Pope: Art is an open door to the infinite


CASTEL GANDOLFO, Italy  (Catholic Online) - In a General Audience held on Wednesday, August 31, 2011 in Castel Gandolfo, Pope Benedict XVI returned to a theme which has recurred regularly during his Papal Magisterium and is a distinctive part of his theological vision, beauty as a path to God.

He reminded 5,000 pilgrims of the universal human response to beauty as reflected in a sculpture, a painting, a poem or a beautiful piece of music. The Pope said it is "something bigger, something that speaks, capable touching the heart, of communicating a message, of elevating the soul. How many times, then, can artistic expressions be occasions to remind us of God, to help our prayer or the conversion of the heart."


Pope at Castel Gandolfo

The Pope said that works of art "open the door to the infinite, to a beauty and a truth that goes beyond the ordinary. A work of art can open the eyes of the mind and heart. Perhaps sometimes, before a sculpture, a painting, a few verses of a poem or a song, you have experienced deep within an intimate emotion, a sense of joy, that is to have clearly perceived that in front of you there was not only matter, a piece of marble or bronze, a painted canvas, a series of letters or a combination of sounds, but something bigger, something that speaks, capable of touching the heart, of communicating a message; elevating the soul.

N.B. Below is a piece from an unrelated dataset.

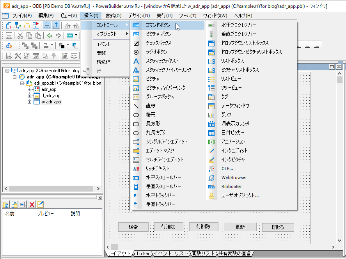The height and width of the screenshot is (259, 346).
Task: Click the wrench and screwdriver tools icon
Action: click(18, 56)
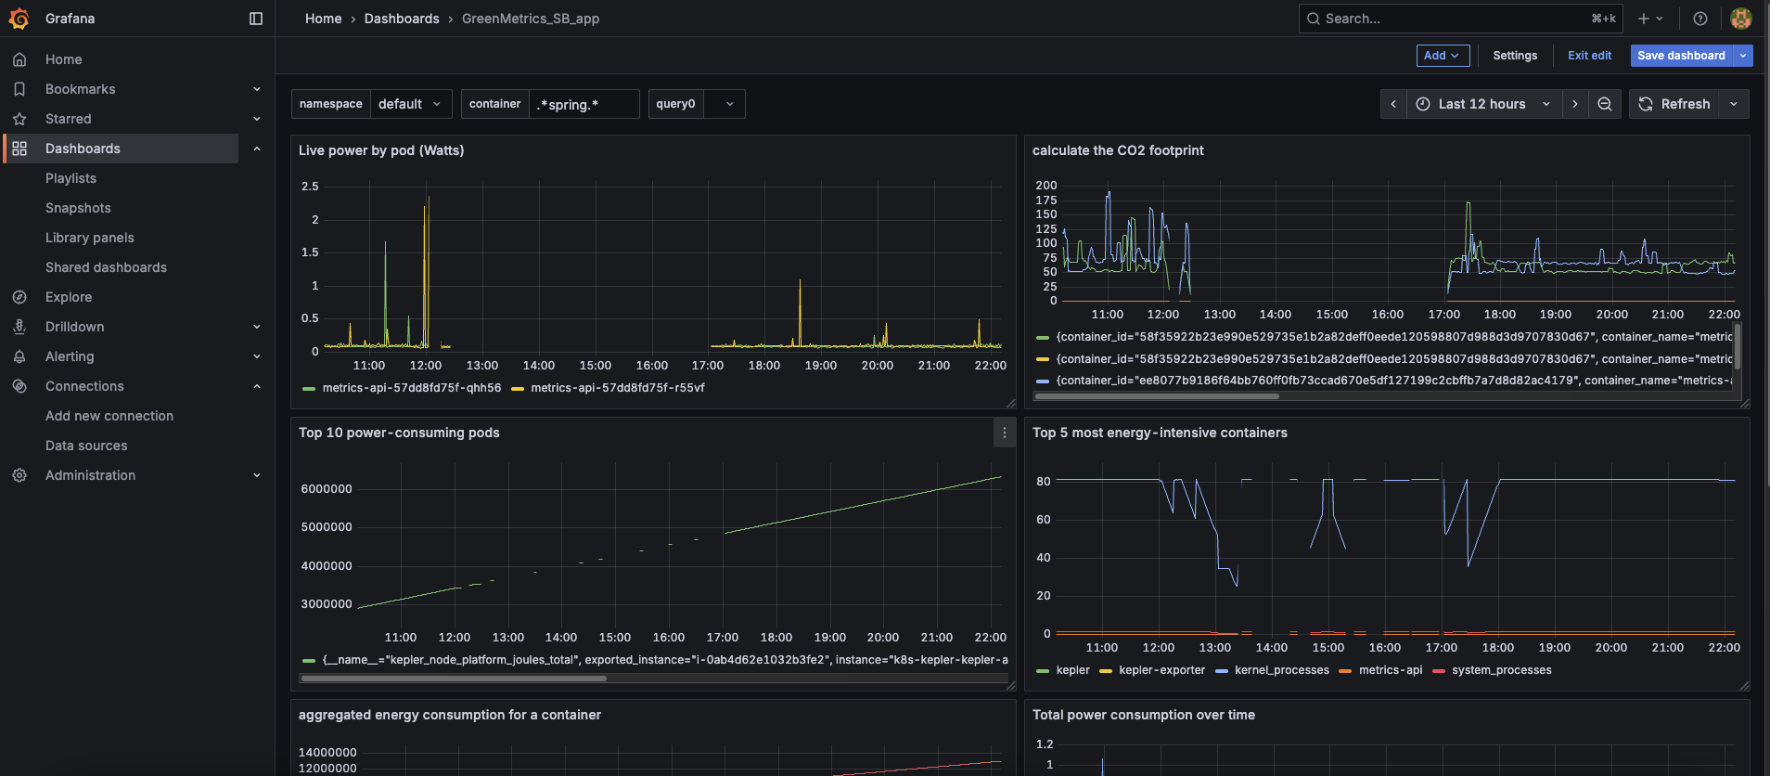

"The work of art is the fruit of human creativity, which questions the visible reality, trying to discover its deep meaning and to communicate it through the language of shapes, colors, sounds. (It) is an open door on the infinite (which) opens the eyes of the mind, of the heart.One example of this is when we visit a Gothic cathedral; we are enraptured by the vertical lines that shoot up towards the sky and draw our eyes and our spirits upwards, while at the same time, we feel small, and yet eager for fullness... 

Read more here...

I found the following encouragement from both Popes most personal as I contemplate about taking a second degree in architecture:

Blessed John Paul II and Pope Benedict XVI are encouraging the flourishing of all the arts in a great renewal of humanity for our age. Rather than withdraw from the arts they call Catholic artists to lead the way to their renewal and recovery. John Paul addressed his letter to "To all who are passionately dedicated to the search for new "epiphanies" of beauty so that through their creative work as artists they may offer these gifts to the world." ...

It is time to get this relationship right for this Third millennium. We need Catholics, other Christians, other people of faith and good will to respond to the call of Christ the Divine Artist and take their place in creating new "epiphanies' of beauty." Pope Benedict's words to the pilgrims at Castel Gandolfo should be taken to heart by all of us. In an age mired in ugliness, materialism, and a disdain for true beauty, Christians should lead a resurgence of the arts and create new epiphanies of beauty which draw all men and women to the source of all that is beautiful, the living God.